At the new Ace Hotel in Brooklyn, each room is a gallery
'Textiles: A Group Show,' featuring custom work from local artists, is on public display through October
Although most museums discourage patrons from touching the art, the crowd at the recent opening for the groovy “Textiles: A Group Show” at the Ace Brooklyn is encouraged to get all up in there. While visitors sip wine at the garden bar, artist Cynthia Alberto and a team of dancers stroll through the hotel lobby cloaked in woven cocoons—an extension of Alberto’s dynamic Techno Love Series. As the night draws to a close, the dancers shed their cocoons and invite guests to don the wearable art.
Meanwhile, an ivory shell by Paige Martin hangs near the ceiling, a warm light emanating from its core. A technicolor boulder by Tamika Rivera sits calmly at the gallery entrance, almost inviting guests to hug it.
“Textiles: A Group Show,” which opened Thursday and is on view through October, represents both emerging artists and New York veterans. The textiles themselves comprise a range of materials and techniques, engaging with activism, healing, personal history, and cultural mythology.
The artists featured in the gallery are responsible for a museum’s worth of custom art pieces hung throughout each room of the hotel—the latest chapter in Ace’s design-oriented approach to hospitality: 287 pieces make up the in-room collection, and the custom artworks are permanent installations in the gallery space.
Caroline Kaufman’s playful tufted art carries a sense of nostalgia and childhood wonder. Sagarika Sundaram’s visceral felted tapestries investigate the materiality of wool and its relationship to human biology and psyche.
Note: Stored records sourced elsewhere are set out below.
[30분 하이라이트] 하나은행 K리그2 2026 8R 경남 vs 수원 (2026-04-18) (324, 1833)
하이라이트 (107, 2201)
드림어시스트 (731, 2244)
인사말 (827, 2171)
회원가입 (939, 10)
Chi Nguyễn’s fiber art reflects on race, feminism, economic justice, immigrant rights, and reproductive justice; while Rowan Renee’s intricate archival work examines how queer identity is mediated by the law.
Out of the hotel room, into the public eye
Ace Hotel Brooklyn is shaping up to be a hub for cultural events: On September 23, the Hotel garden will host Club WONDER, the first in a series of poetry readings organized by New York based WONDER Press. Black Folks in Design will inhabit the gallery in November, and the textile series will conclude with experimental work from the Textile Arts Center in December.
Ace invited artist Niki Tsukamoto to curate their in-room artist initiative back in 2019. Tsukamoto, who has worked in fiber for over 20 years and is the co-founder of Lookout & Wonderland Workshop, decided to root the project in the surrounding borough.
“I have a deep love for Brooklyn and a real, personal connection with the fiber arts community here,” she says. “My goal was to cultivate a true sense of community around the property.”
Twenty-four artists produced work for the in-room program, along with 13 artists from Weaving Hand, a Brooklyn based weaving studio and healing arts center. Both Niki and her partner, Yusuke Tsukamoto, contributed pieces via Lookout & Wonderland.
Throughout the curation process, Tsukamoto worked closely with each artist to design work that would harmonize with their interior habitats. She briefed the artists on the materiality, size, and color palette of each room, but emphasized the importance of their individual visions. Unlike the homogeneous design of a typical hotel, the rooms in Ace Brooklyn are unique and varied in their layouts. In certain “irregular” rooms that lacked wall space, Tsukamoto was able to collaborate with artists on site-specific installations.
For Tsukamoto and Marie van Eersel, cultural programmer at Ace New York and Ace Brooklyn, it was essential to draw the artists out of the hotel rooms and into the public eye. The gallery opening marked a culmination of efforts from a community of working artists, many whose practice has been deeply affected by the pandemic. “People came to support their friends. Artists that have moved upstate drove four hours to come down and be at the opening,” Tsukamoto says. “It was a beautiful thing to see.”
Van Eersel has invited the textile collective to host workshops in the gallery space and encourages the group to propose new installments throughout the year.
“Creating cultural programming in a hotel means bringing art and culture to a space that is alive–it is an ecosystem of its own,” says van Eersel. “You are dealing with a space that has its own rules and agenda, but that presents tremendous creative opportunities.”